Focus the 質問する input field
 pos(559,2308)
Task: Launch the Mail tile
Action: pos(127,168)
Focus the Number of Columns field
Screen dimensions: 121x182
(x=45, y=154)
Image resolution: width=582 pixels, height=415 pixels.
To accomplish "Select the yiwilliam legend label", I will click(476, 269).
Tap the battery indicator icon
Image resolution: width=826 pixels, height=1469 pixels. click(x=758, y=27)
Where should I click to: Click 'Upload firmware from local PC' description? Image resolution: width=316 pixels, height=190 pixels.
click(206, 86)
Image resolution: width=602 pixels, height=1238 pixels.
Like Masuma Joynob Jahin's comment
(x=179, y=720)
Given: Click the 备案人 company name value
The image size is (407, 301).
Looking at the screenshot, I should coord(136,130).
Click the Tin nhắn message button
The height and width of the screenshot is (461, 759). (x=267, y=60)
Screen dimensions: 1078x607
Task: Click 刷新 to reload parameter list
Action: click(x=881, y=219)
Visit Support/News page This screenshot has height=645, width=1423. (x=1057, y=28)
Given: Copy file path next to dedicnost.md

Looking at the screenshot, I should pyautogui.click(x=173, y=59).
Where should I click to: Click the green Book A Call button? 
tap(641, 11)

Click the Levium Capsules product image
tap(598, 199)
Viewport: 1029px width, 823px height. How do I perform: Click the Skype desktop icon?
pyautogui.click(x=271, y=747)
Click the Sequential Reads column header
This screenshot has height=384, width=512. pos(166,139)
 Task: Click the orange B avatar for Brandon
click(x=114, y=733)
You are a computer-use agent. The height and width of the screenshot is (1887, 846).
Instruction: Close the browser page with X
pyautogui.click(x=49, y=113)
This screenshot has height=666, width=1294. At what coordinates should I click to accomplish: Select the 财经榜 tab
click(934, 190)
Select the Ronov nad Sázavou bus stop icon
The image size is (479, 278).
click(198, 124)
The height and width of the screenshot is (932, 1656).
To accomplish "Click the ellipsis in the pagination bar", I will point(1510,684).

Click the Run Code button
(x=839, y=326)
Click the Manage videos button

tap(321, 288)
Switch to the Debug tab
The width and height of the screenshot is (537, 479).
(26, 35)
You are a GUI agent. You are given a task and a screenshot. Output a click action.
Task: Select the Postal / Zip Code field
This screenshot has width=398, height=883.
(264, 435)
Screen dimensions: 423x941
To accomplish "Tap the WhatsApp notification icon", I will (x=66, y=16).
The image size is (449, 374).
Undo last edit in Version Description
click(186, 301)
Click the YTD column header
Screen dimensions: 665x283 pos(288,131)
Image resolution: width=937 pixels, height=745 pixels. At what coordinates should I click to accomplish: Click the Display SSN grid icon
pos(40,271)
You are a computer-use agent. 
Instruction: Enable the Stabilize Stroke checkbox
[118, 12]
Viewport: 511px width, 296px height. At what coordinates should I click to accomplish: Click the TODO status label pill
☆ ☆ ☆ ☆ ☆ ☆ ☆
OBJECTIVE:
Write out the stretch of the listing above from the line containing "Click the Sequential Reads column header" through the line containing "click(198, 124)", copying each line exactly and including both of those lines.

EXPECTED ANSWER:
Click the Sequential Reads column header
This screenshot has height=384, width=512. pos(166,139)
 Task: Click the orange B avatar for Brandon
click(x=114, y=733)
You are a computer-use agent. The height and width of the screenshot is (1887, 846).
Instruction: Close the browser page with X
pyautogui.click(x=49, y=113)
This screenshot has height=666, width=1294. At what coordinates should I click to accomplish: Select the 财经榜 tab
click(934, 190)
Select the Ronov nad Sázavou bus stop icon
The image size is (479, 278).
click(198, 124)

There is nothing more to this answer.